Plato

PLATO 2.0

PLAnetary Transits and Oscillations of stars

Mission Overview

PLATO 2.0 is the third medium-class mission in ESA's Cosmic Vision Program and its launch is foreseen by 2022-2024.
The main scientific objective of the mission is the discovery and characterization of extrasolar planetary systems.
It addresses fundamental questions like:

- How do planets and planetary systems form and evolve?
- Is our Solar System special? Are there other systems like ours?
- What makes planets habitable?
- Is the Earth unique or can life also develop elsewhere?

PLATO 2.0 will observe up to 1,000,000 stars and it will detect and characterize hundreds of small planets and thousands of giant planets, performing for each of them accurate measurements of radius, mass, mean density and age.

The final catalog will include Earth-like, potentially habitable planets.

The planetary science will be complemented by a huge impact on stellar and galactic science via asteroseismology as well as light curves of many different objects on the sky: not only all kinds of variable stars, but also extragalactic sources like AGN and blazars.
Together with the results of the Gaia mission (see http://gaia.ssdc.asi.it) the outcomes of PLATO 2.0 will provide a huge legacy to planetary, stellar, galactic and extragalactic science.

The mission will have a nominal lifetime of six years, operations will be divided in 2 phases (see figure 1):
- Long duration phase: PLATO 2.0 will observe two huge fields (2232 deg2) close to the galactic plane, the first field will be observed continuously for 2-3 years, the second for 2 years.
- Step and Stare phase: several other fields will be monitored for a period of several months each.

plato fig 1
Fig.1: PLATO pointings, in red the long duration fields.

For more details:
PLATO 2.0 on ESA website: http://sci.esa.int/plato/
PLATO 2.0 on INAF-OACT website: http://www.oact.inaf.it/plato/PPLC/Home.html

SSDC contribution

SSDC is the Italian data center of the PLATO mission, one of the six Data Processing Centers planned by the PLATO Data Center management.

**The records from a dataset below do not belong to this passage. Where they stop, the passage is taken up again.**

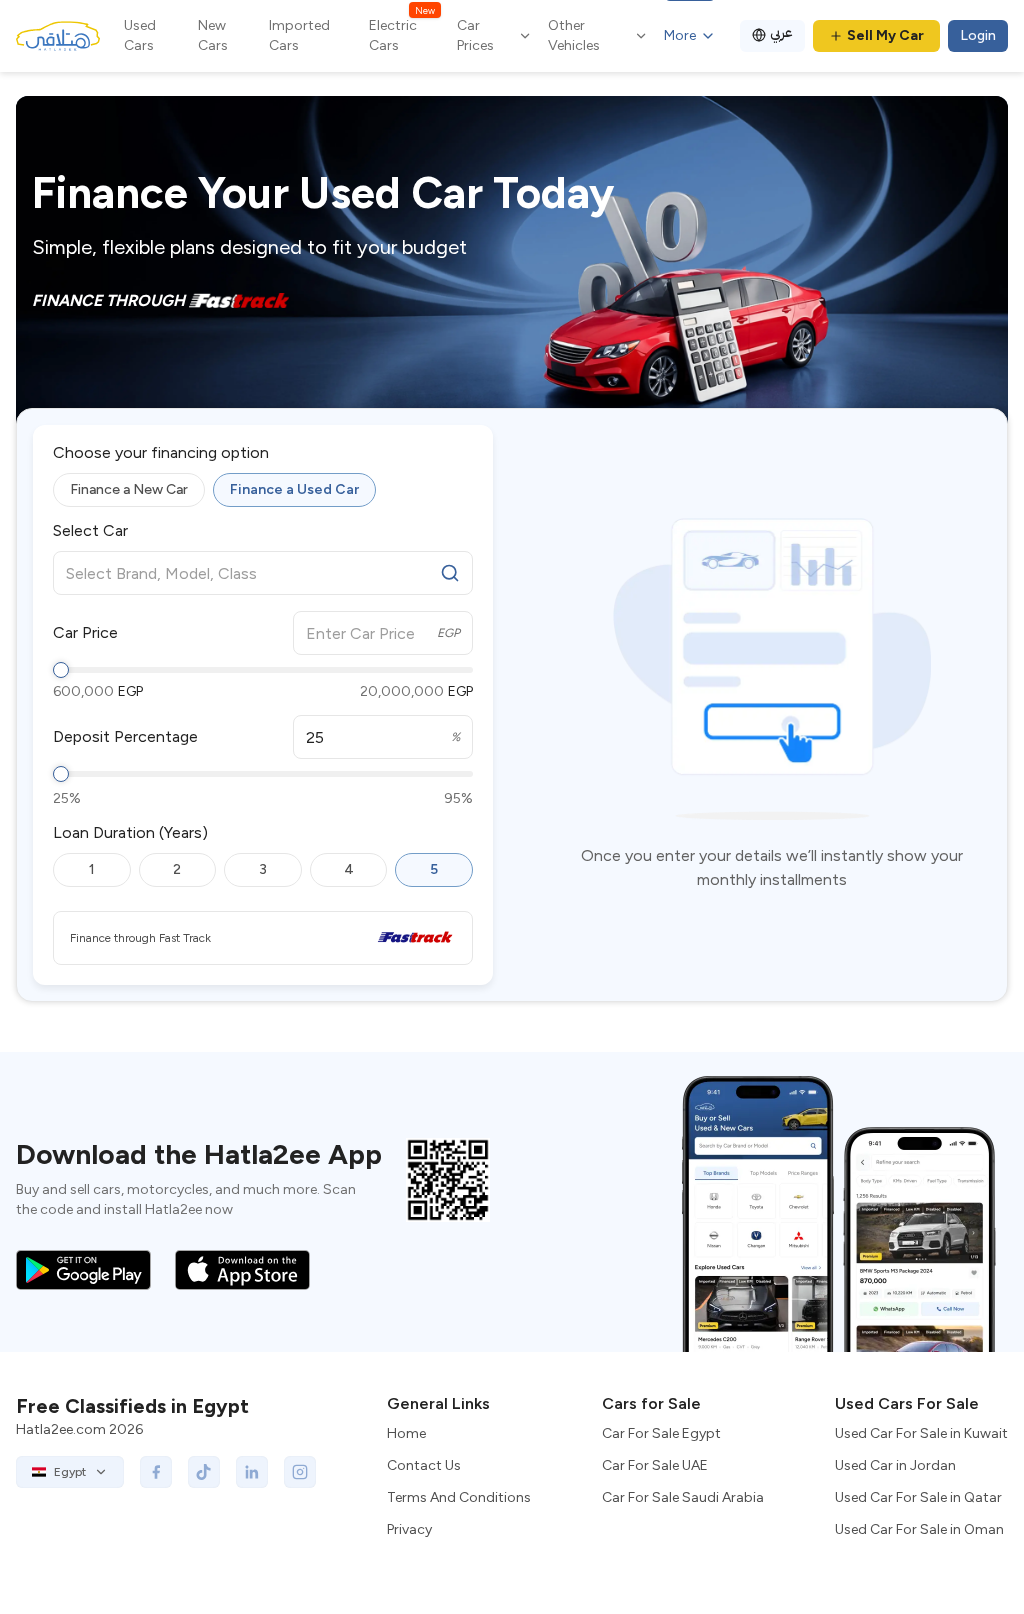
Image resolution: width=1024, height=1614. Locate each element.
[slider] (61, 670)
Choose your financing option (161, 453)
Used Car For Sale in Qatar (918, 1497)
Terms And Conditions (459, 1497)
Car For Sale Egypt (661, 1433)
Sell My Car (885, 35)
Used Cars (140, 35)
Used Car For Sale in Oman (919, 1529)
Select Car (90, 531)
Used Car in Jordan (895, 1465)
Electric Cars (402, 35)
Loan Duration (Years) (130, 833)
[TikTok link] (204, 1472)
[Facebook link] (156, 1472)
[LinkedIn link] (252, 1472)
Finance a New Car (129, 489)
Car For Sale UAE (655, 1465)
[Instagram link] (300, 1472)
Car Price (85, 633)
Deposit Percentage (125, 737)
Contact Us (424, 1465)
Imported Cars (299, 35)
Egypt (70, 1472)
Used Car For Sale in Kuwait (921, 1433)
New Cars (213, 35)
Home (406, 1433)
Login (978, 35)
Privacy (409, 1529)
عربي (781, 32)
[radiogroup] (263, 490)
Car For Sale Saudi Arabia (683, 1497)
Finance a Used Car (294, 489)
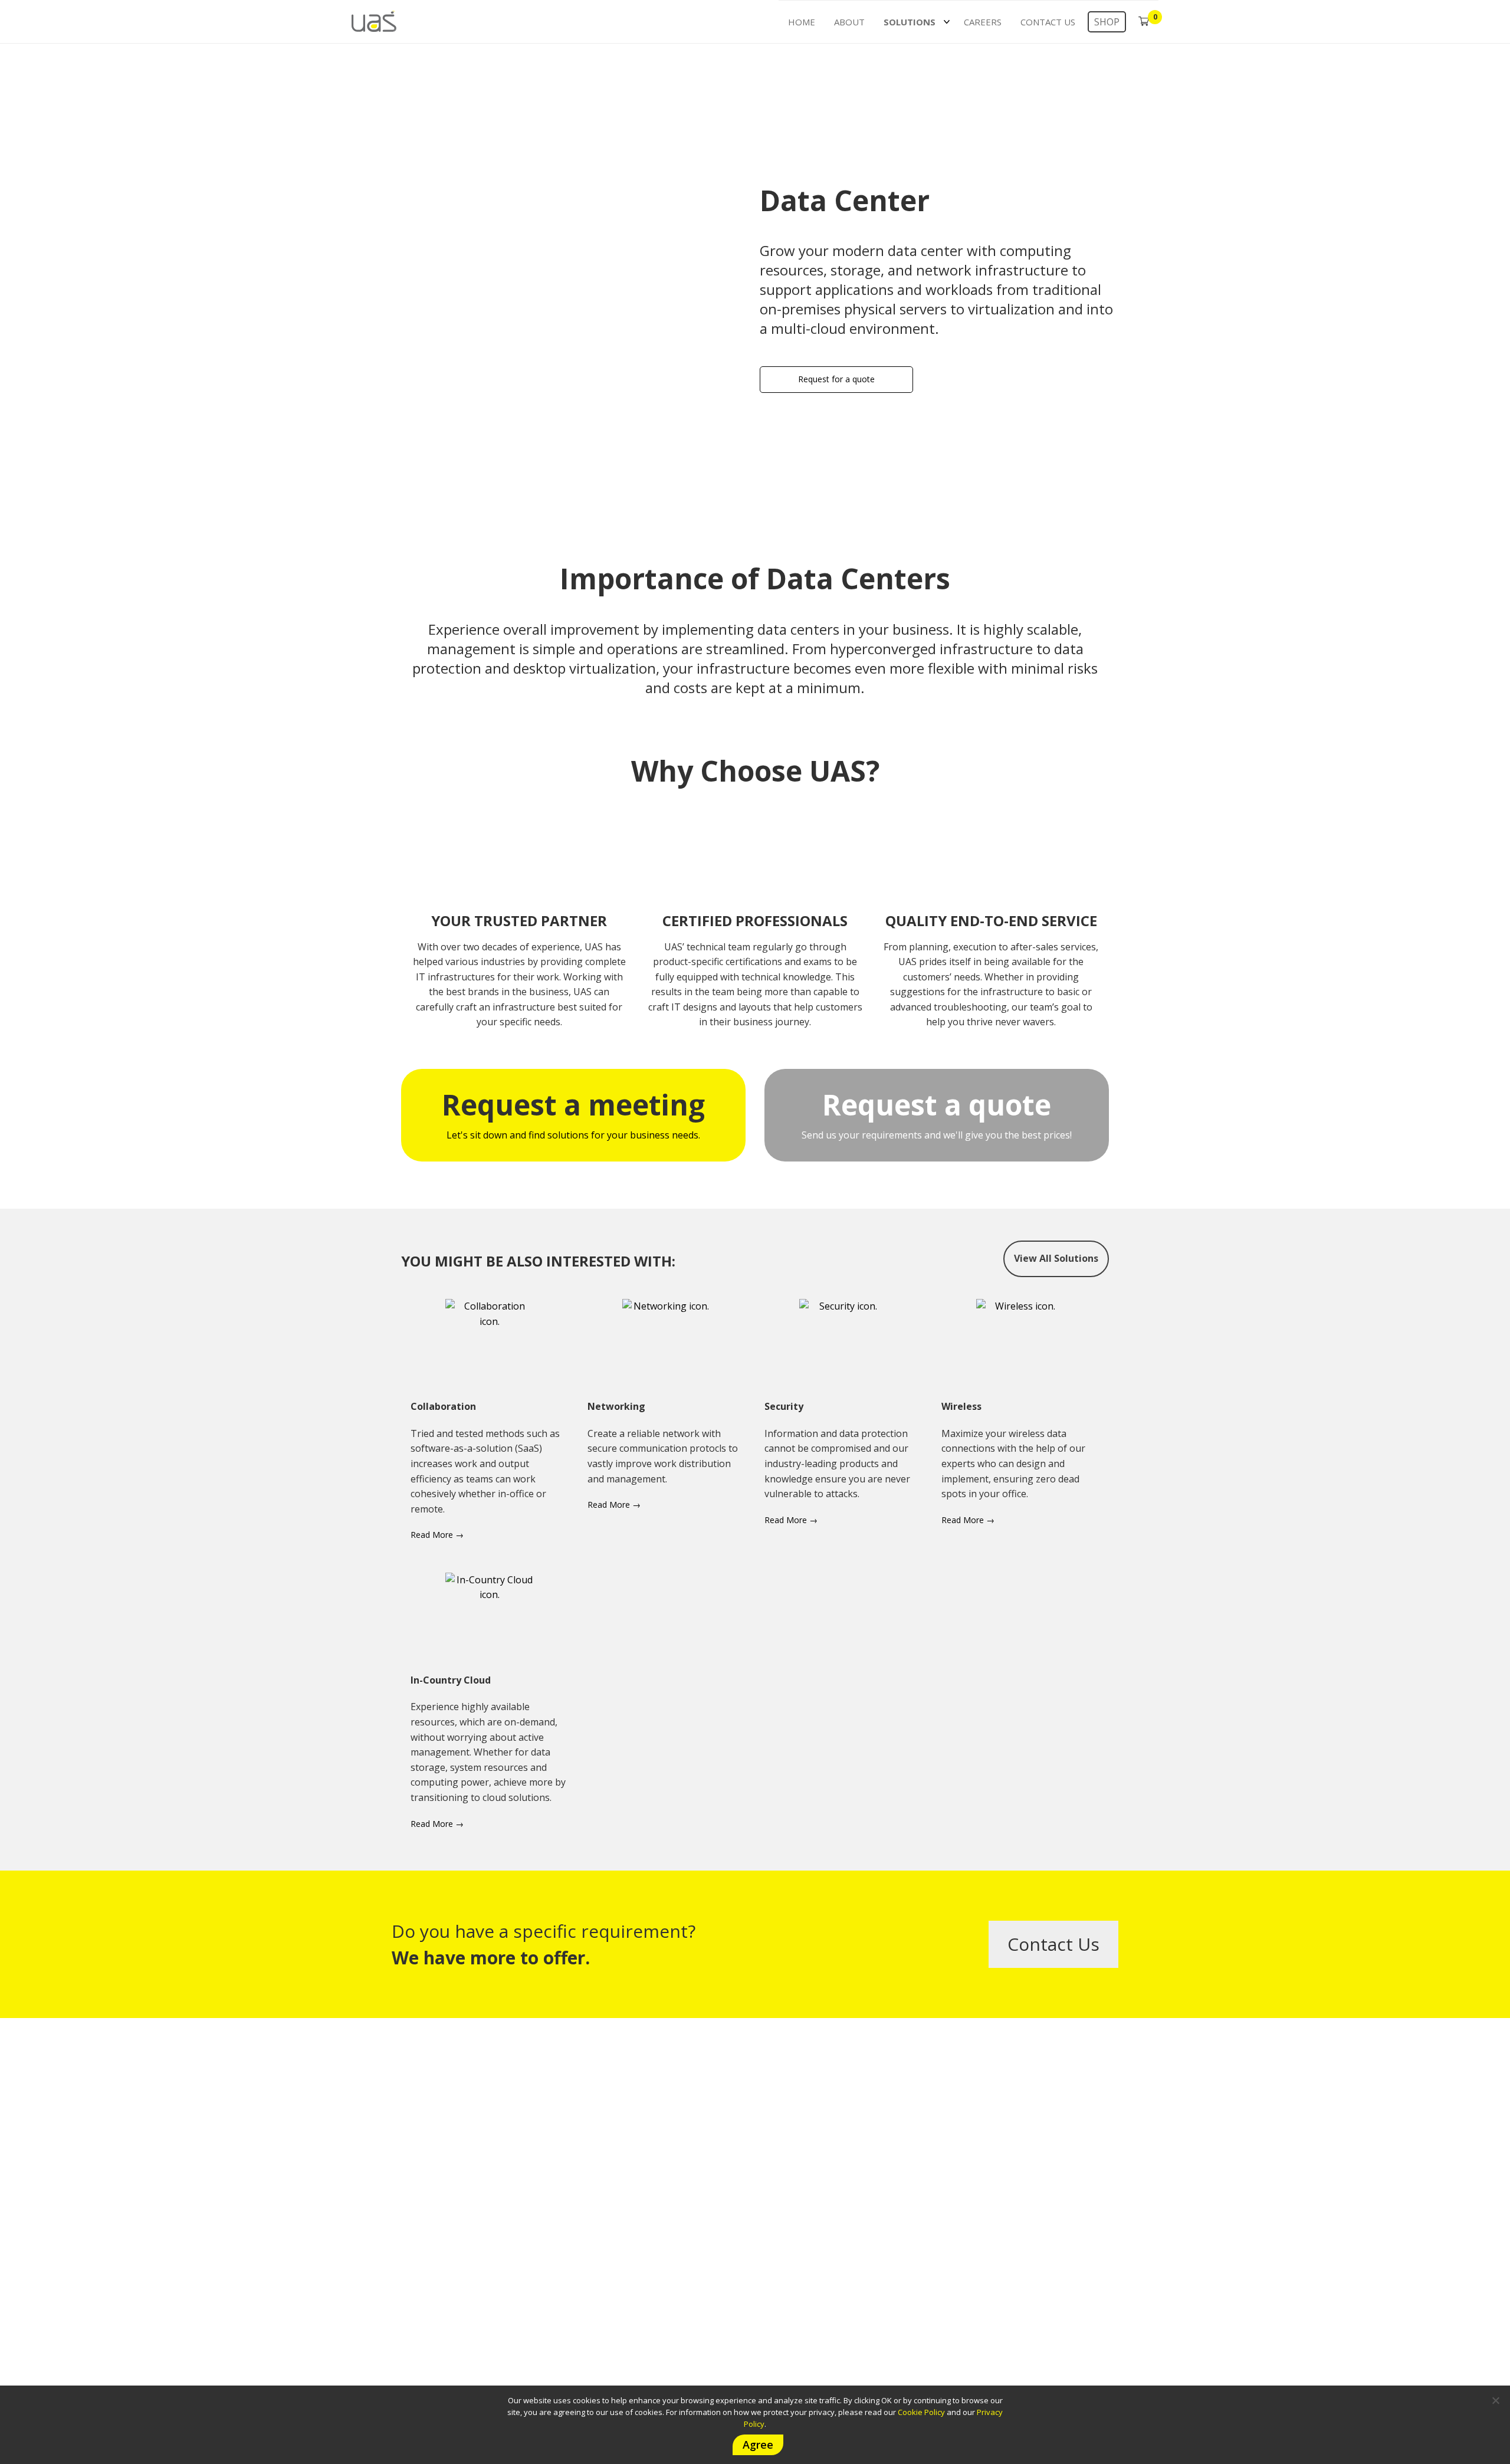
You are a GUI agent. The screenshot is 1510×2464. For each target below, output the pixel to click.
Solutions (909, 22)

The number of stars that Plato can follow will be limited by telemetry bandwidth, and is considerably smaller than the total number of stars in Plato's field of view, therefore the selection of the optimal targets (i.e. the preparation on the Plato Input Catalogue) is a fundamental task for the mission.
The implementation of Plato Input Catalogue is developed and managed at the SSDC, in close collaboration with the Target/Field Characterization team (leader G.Piotto), SSDC has the responsibility for the delivery to the Plato Main Database and for the maintenance and update of the final input catalogue.

Starting from Gaia data (SSDC is a partner data center for the Gaia catalog access, see http://gaia.ssdc.asi.it), the PLATO SSDC team, with the scientific input of the Target/Field Characterization team, will cross-match the Gaia catalog with several optical, infrared, UV and X-ray catalogs to obtain a large sample of fully characterized stars. This elaborate work will finally converge on the production of the Plato Input Catalog.